WHAT IS EXPECTED: Please substitute "Which point should I click to" for every "Where should I click to" in the rows below and write them out again with nothing else changed.

Saved data entries
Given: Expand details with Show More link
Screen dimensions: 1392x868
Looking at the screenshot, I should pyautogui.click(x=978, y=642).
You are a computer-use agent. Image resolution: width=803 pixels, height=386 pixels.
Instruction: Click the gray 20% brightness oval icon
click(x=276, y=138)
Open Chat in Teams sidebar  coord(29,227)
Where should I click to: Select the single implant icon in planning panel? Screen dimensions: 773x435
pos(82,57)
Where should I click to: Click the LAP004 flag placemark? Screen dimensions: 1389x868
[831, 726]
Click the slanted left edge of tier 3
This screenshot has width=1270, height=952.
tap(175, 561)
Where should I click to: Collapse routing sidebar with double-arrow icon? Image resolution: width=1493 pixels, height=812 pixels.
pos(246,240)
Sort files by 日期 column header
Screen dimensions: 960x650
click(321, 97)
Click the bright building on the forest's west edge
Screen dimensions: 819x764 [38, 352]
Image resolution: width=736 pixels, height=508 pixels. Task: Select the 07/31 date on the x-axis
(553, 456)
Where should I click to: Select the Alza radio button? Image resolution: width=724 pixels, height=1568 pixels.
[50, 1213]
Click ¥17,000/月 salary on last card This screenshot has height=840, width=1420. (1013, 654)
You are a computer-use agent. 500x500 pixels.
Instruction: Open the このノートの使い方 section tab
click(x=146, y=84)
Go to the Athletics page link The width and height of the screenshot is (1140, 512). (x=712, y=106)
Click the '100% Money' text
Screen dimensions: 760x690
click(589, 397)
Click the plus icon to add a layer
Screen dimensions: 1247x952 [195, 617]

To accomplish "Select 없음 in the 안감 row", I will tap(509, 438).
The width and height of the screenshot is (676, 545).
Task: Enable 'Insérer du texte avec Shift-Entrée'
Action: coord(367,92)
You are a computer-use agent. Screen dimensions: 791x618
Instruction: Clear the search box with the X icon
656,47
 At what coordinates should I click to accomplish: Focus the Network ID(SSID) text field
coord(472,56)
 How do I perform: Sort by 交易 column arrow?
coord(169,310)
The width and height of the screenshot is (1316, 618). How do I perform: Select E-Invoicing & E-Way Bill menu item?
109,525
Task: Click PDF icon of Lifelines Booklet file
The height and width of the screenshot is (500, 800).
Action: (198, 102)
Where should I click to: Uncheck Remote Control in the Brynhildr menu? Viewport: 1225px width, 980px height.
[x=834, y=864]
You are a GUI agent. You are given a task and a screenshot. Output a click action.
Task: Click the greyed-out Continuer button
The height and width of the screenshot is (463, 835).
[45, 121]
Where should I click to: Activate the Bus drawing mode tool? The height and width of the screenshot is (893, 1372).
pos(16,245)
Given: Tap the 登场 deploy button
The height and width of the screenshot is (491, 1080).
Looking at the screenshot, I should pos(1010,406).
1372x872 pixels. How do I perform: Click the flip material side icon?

OUTPUT OF THE EXERCISE:
Given: Expand details with Show More link
Screen dimensions: 1392x868
Looking at the screenshot, I should pyautogui.click(x=978, y=642).
You are a computer-use agent. Image resolution: width=803 pixels, height=386 pixels.
Instruction: Click the gray 20% brightness oval icon
click(x=276, y=138)
Open Chat in Teams sidebar  coord(29,227)
Which point should I click to: Select the single implant icon in planning panel? Screen dimensions: 773x435
pos(82,57)
Which point should I click to: Click the LAP004 flag placemark? Screen dimensions: 1389x868
[831, 726]
Click the slanted left edge of tier 3
This screenshot has width=1270, height=952.
tap(175, 561)
Which point should I click to: Collapse routing sidebar with double-arrow icon? Image resolution: width=1493 pixels, height=812 pixels.
pos(246,240)
Sort files by 日期 column header
Screen dimensions: 960x650
click(321, 97)
Click the bright building on the forest's west edge
Screen dimensions: 819x764 [38, 352]
Image resolution: width=736 pixels, height=508 pixels. Task: Select the 07/31 date on the x-axis
(553, 456)
Which point should I click to: Select the Alza radio button? Image resolution: width=724 pixels, height=1568 pixels.
[50, 1213]
Click ¥17,000/月 salary on last card This screenshot has height=840, width=1420. (1013, 654)
You are a computer-use agent. 500x500 pixels.
Instruction: Open the このノートの使い方 section tab
click(x=146, y=84)
Go to the Athletics page link The width and height of the screenshot is (1140, 512). (x=712, y=106)
Click the '100% Money' text
Screen dimensions: 760x690
click(589, 397)
Click the plus icon to add a layer
Screen dimensions: 1247x952 [195, 617]

To accomplish "Select 없음 in the 안감 row", I will tap(509, 438).
The width and height of the screenshot is (676, 545).
Task: Enable 'Insérer du texte avec Shift-Entrée'
Action: coord(367,92)
You are a computer-use agent. Screen dimensions: 791x618
Instruction: Clear the search box with the X icon
656,47
 At what coordinates should I click to accomplish: Focus the Network ID(SSID) text field
coord(472,56)
 How do I perform: Sort by 交易 column arrow?
coord(169,310)
The width and height of the screenshot is (1316, 618). How do I perform: Select E-Invoicing & E-Way Bill menu item?
109,525
Task: Click PDF icon of Lifelines Booklet file
The height and width of the screenshot is (500, 800).
Action: (198, 102)
Which point should I click to: Uncheck Remote Control in the Brynhildr menu? Viewport: 1225px width, 980px height.
[x=834, y=864]
You are a GUI agent. You are given a task and a screenshot. Output a click action.
Task: Click the greyed-out Continuer button
The height and width of the screenshot is (463, 835).
[45, 121]
Which point should I click to: Activate the Bus drawing mode tool? The height and width of the screenshot is (893, 1372).
pos(16,245)
Given: Tap the 登场 deploy button
The height and width of the screenshot is (491, 1080).
Looking at the screenshot, I should pos(1010,406).
1372x872 pixels. How do I perform: Click the flip material side icon?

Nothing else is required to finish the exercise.